Retelit: scontro fra azionisti, le Poste di Tripoli verso la maggioranza

GOVERNANCE

L'azionista libico pronto a far valere il suo peso nel cda in tandem con i soci di minoranza. L'azienda chiude il 2011 con perdite per 2,2 milioni di euro e un valore della produzione in crescita del 5,4% a 35,2 milioni

di P.A.

Scontro fra azionisti dell’italiana Retelit, i soci libici guadagnano la maggioranza e sono pronti a mettere in minoranza i soci italiani. Dopo due anni di vacatio dovuti alla guerra, il Libia Majdi Ashibani, presidente di Poste e Telecomunicazioni di Tripoli, il primo azionista di Retelit con il 14,79% del capitale, si è presentato all’assemblea degli azionisti votando insieme agli azionisti di minoranza, riuniti in gruppo con una quota del 13,5%, contro la ex maggioranza, costituita fino a ieri dal patto di consultazione tra Sirti, Selin e Hbc, che insieme hanno una quota del 25,6%. Lo scrive il Sole 24 Ore, aggiungendo che “La Libia si è candidata a prendere le redini insieme ai piccoli azionisti di Retelit: società che non ha mai chiuso un bilancio in utile, ma che detiene un “tesoro” di costituito da 7.300 chilometri di fibra ottica”.       
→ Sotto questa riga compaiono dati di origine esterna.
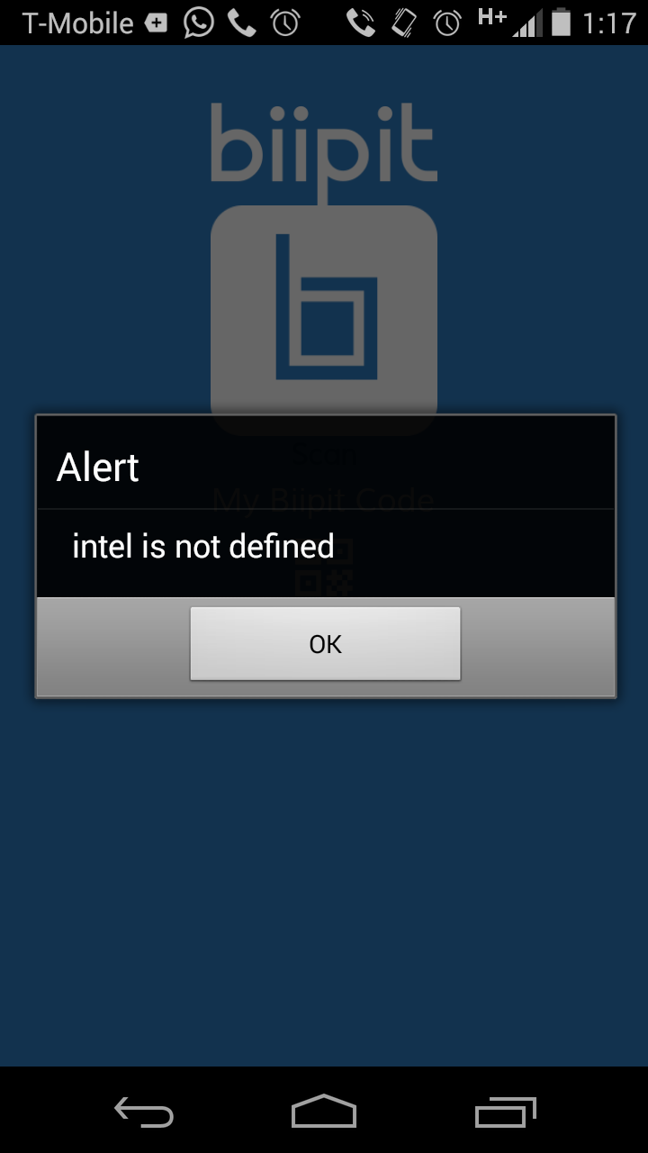
Task: Tap the biipit wordmark logo
Action: click(x=324, y=142)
Retelit ha comunicato una perdita di esercizio che, pari a 2,2 milioni di euro al 31 dicembre del 2011, è stata portata a nuovo. Questo è quanto, tra l’altro, ha approvato l’Assemblea degli Azionisti di Retelit S.p.A., società quotata in Borsa a Piazza Affari ed operante nel settore delle telecomunicazioni.

Sotto la presidenza di Danilo Broggi, l’Assemblea ordinaria dei Soci ha approvato il Bilancio 2011, caratterizzato in particolare da un valore della produzione in crescita anno su anno del 5,4% a 35,2 milioni di euro a fronte di un risultato operativo che, prima delle svalutazioni e degli ammortamenti, è cresciuto del 14,5% a 10,7 milioni di euro.
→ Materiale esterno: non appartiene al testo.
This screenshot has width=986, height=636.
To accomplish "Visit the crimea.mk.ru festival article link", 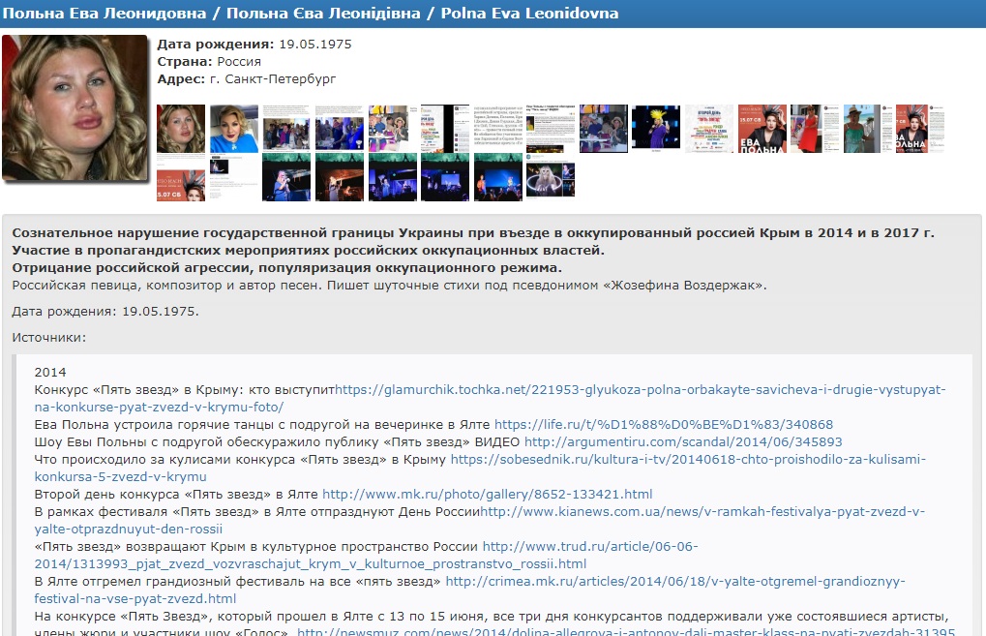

Fino all’approvazione del Bilancio al 31 dicembre del 2014, l’Assemblea nella stessa riunione ha nominato anche i nuovi componenti del Collegio Sindacale. Trattasi di Vittorio Curti, Paolo Mandelli e Silvano Crescini in qualità di Sindaci effettivi, Luca Zoani e Paolo Martinotti in qualità di Sindaci supplenti. I curricula di tutti i componenti del nuovo Collegio Sindacale sono stati già pubblicati online e messi a disposizione sul sito Internet Retelit.it.

Per quel che riguarda la scelta della società di revisione, in forza ad una proposta motivata che è stata formulata dal Collegio Sindacale, a valere sugli esercizi di Bilancio dal 2012 al 2020 il revisore legale dei conti di Retelit sarà la società Deloitte & Touche.